Our study indicated that while women in treatment had lower mean serum 25-hydroxyvitamin D and 1,25-dihydroxyvitamin D concentrations, these values were not predictive of the concurrently measured BMD, nor did the vitamin D values modify or confound the association between BMD and alcohol dependence. Most studies [2, 4, 6, 7, 16, 36], but not all studies [1, 28], have found lower 25-hydroxyvitamin D among alcohol-dependent women and men; however, in the studies that have evaluated the relationship [2, 6, 36], only one [6] reported a significant association with BMD.

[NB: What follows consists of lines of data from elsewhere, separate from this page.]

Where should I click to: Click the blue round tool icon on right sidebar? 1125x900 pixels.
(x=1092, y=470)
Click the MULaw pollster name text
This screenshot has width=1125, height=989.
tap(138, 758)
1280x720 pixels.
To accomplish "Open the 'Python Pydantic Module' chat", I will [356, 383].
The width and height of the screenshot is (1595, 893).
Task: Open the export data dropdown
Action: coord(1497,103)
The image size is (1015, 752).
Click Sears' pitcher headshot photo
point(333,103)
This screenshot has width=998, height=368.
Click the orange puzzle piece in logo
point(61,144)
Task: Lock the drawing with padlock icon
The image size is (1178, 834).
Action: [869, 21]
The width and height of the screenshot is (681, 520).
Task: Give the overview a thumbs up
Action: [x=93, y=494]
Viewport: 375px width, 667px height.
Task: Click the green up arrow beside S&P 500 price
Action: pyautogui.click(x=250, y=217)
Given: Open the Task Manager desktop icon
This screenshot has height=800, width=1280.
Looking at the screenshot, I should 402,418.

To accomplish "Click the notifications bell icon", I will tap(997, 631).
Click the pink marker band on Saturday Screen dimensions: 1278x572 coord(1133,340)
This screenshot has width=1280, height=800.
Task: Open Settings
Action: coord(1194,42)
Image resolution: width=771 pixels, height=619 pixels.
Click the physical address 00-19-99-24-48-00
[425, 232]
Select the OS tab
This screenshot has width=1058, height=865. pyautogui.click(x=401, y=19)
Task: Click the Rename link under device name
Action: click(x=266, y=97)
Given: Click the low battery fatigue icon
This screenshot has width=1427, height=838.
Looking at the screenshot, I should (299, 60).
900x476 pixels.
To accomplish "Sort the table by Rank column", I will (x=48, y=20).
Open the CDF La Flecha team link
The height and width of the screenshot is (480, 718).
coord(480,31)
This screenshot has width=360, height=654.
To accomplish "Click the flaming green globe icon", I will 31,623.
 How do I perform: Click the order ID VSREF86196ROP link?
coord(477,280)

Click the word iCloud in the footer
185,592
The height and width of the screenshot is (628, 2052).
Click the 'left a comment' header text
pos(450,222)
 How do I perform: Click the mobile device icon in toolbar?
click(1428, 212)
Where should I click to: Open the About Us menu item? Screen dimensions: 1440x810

While this study presents comprehensive findings from a large group of treated and recovering women, incorporating a population-based comparison group of women, it has limitations. Firstly, the information was gathered from a cross-sectional not longitudinal design. This precludes us from making definitive statements about the potential for recovery of BMD with abstinence. Secondly, in our present study fracture information was collected through self-report making it difficult to precisely delineating osteoporotic from non-osteoporotic fracture and would likely underestimate the proportion of vertebral fractures. Finally, two behaviors were confounded with alcohol treatment and recovery: almost all women in treatment and more than half of women in recovery smoked cigarettes. Likewise, alcohol was not the only drug being used; 88% of women in treatment and 84% of women in recovery reported multiple other drug use, primarily cocaine, methamphetamine, amphetamine, and marijuana. While it is unlikely that the use of tobacco and other drugs have no effect on BMD, because of the extensive co-occurrence of alcohol use and almost complete co-occurrence of other drug use, alternative models may be required to disaggregate the relative impact of both behaviors in women with abuse histories.

Conclusion

We conclude that alcohol abuse and dependence is associated with lower BMD, and may be compounded by lower body weight and amenorrhea. This lower BMD is not explained by measures of vitamin-D status or liver disease. Women with histories of alcohol abuse and dependence had a higher prevalence of lifetime fractures; however, the study suggests that factors other than acute intoxication contributed to this greater fracture prevalence. A more detailed study of the nature of fractures occurring during childhood and early adolescence, as well as the prospective evaluation of fracture incidence following recovery from alcohol, is necessary to confirm the contribution of these important findings; however, this study provides intriguing evidence that the social environment antecedent to alcohol abuse in women has a major impact in both the short-term and long-term fracture status of these women.